As mentioned, once the CPU enters the ISR, the global interrupt enable bit (I-bit) in SREG will be cleared so that all other interrupts are disabled. In order to use nested interrupts, the I-bit is set by software when the CPU enters an ISR.
Task: Enable INT0 and INT1 interrupts. Within the ISR of INT0 set the I-bit so that INT1 interrupt will be sensed and executed (by jumping to ISR of INT1) while the CPU is inside ISR of INT0.
Without using STK600 connect two LED circuits as shown in Figure 1; one at PB0 and another at PC0 and two switch circuits, one at PD0 and another at PD1.

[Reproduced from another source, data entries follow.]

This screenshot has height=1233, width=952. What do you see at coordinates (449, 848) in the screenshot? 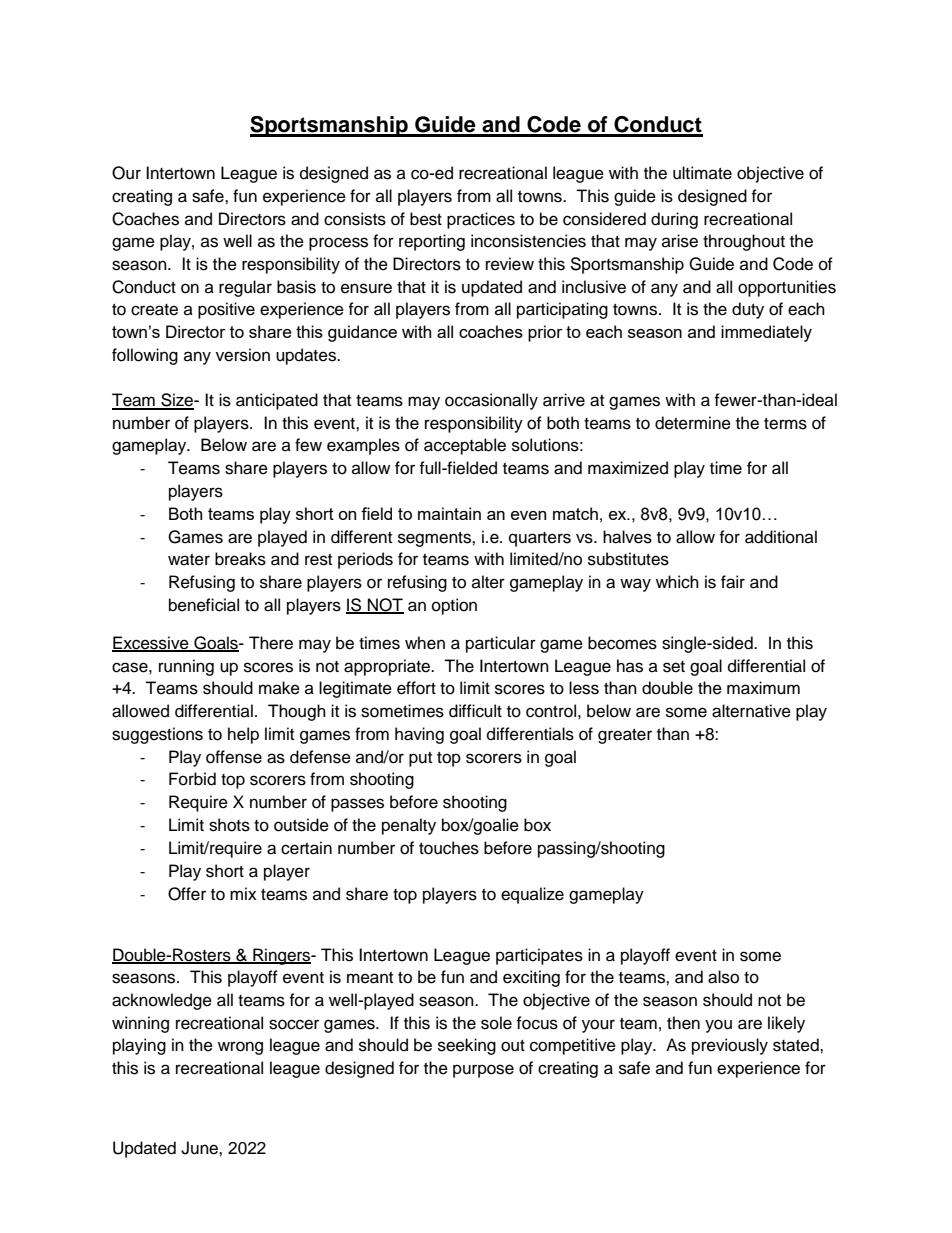
I see `touches` at bounding box center [449, 848].
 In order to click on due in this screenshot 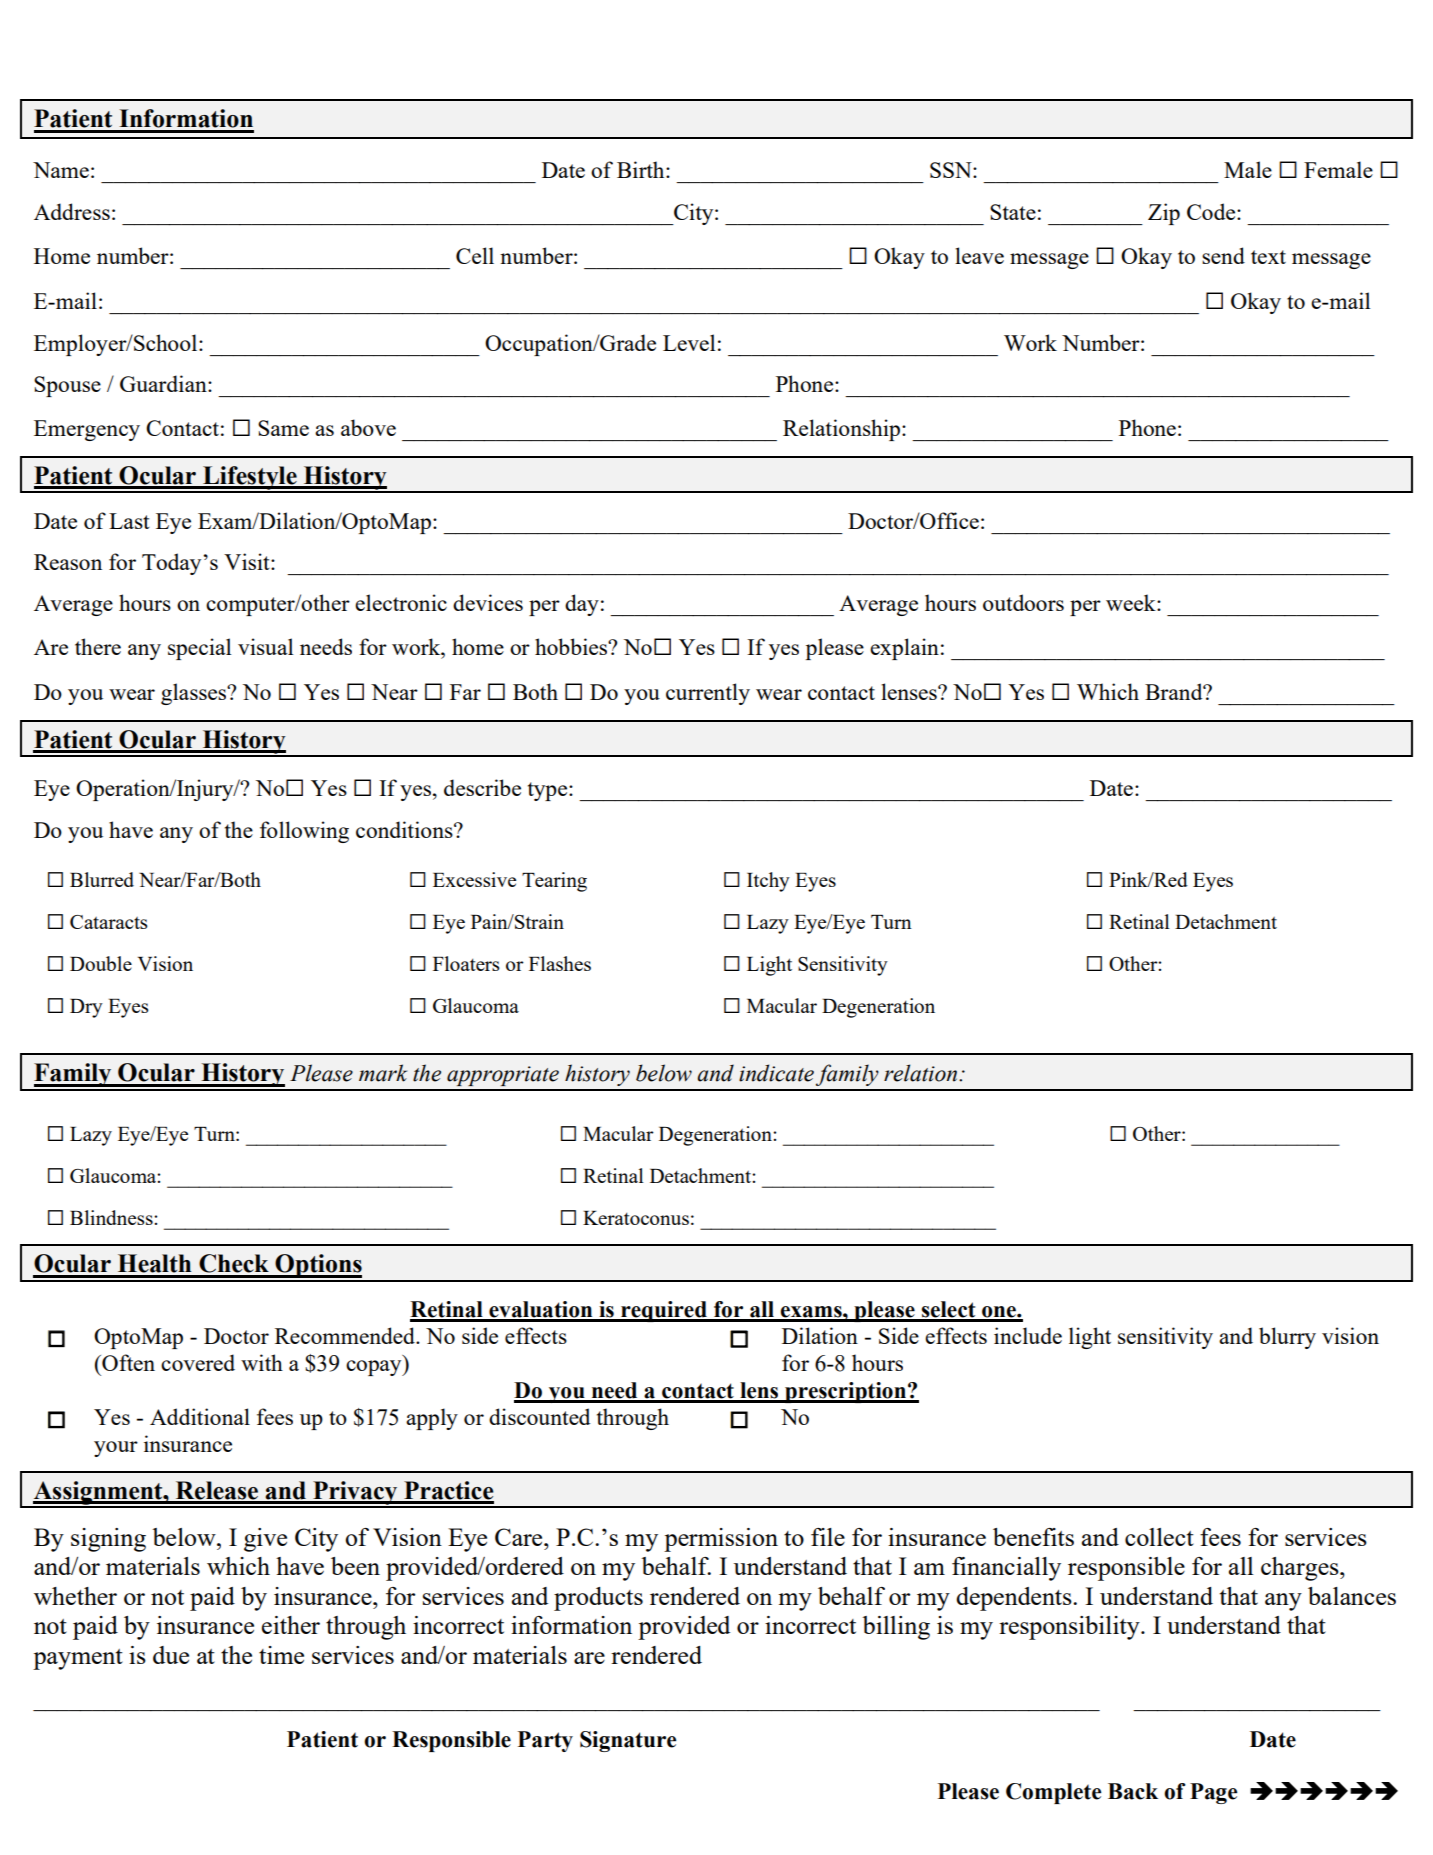, I will do `click(171, 1655)`.
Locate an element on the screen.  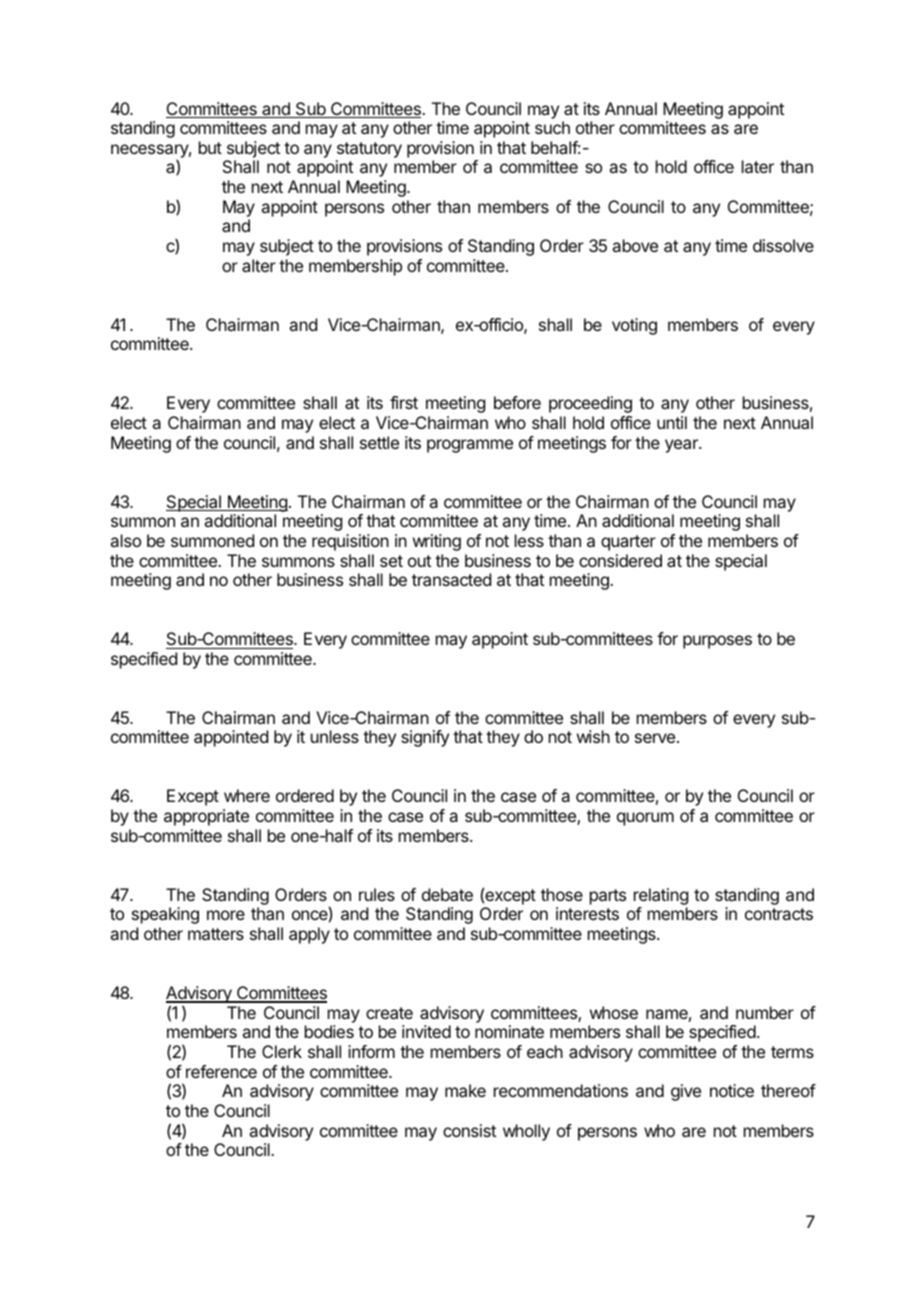
transacted is located at coordinates (451, 579).
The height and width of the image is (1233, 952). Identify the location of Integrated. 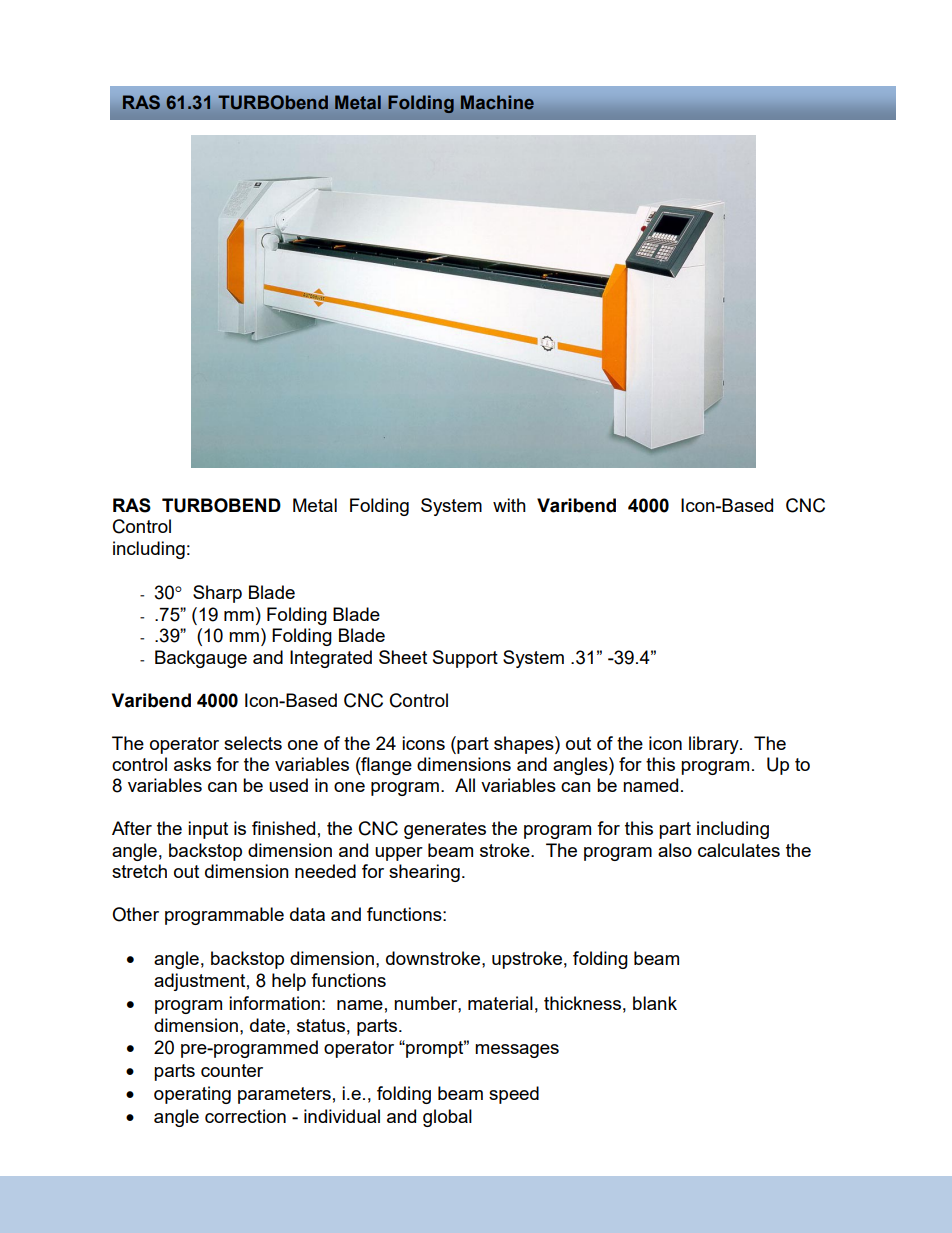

While running the example code when switch SW0 is pressed, due to pull-up the interrupt INT0 will be triggered only when SW0 is released and LED0 blinks for some time. During the time while LED0 is glowing, a switch action on SW1 will trigger INT1 and hence the LED1 blinks for a moment and goes off. This is because, inside the ISR of INT0, the I-bit is set so that all other interrupts are activated. So even when the CPU is inside the INT0 routine it senses the interrupt INT1 and jumps to the ISR of INT1 and executes the routine and then jumps back to ISR of INT0.
Comment the line ‘sei();’ in the ISR of INT0 and observe the output.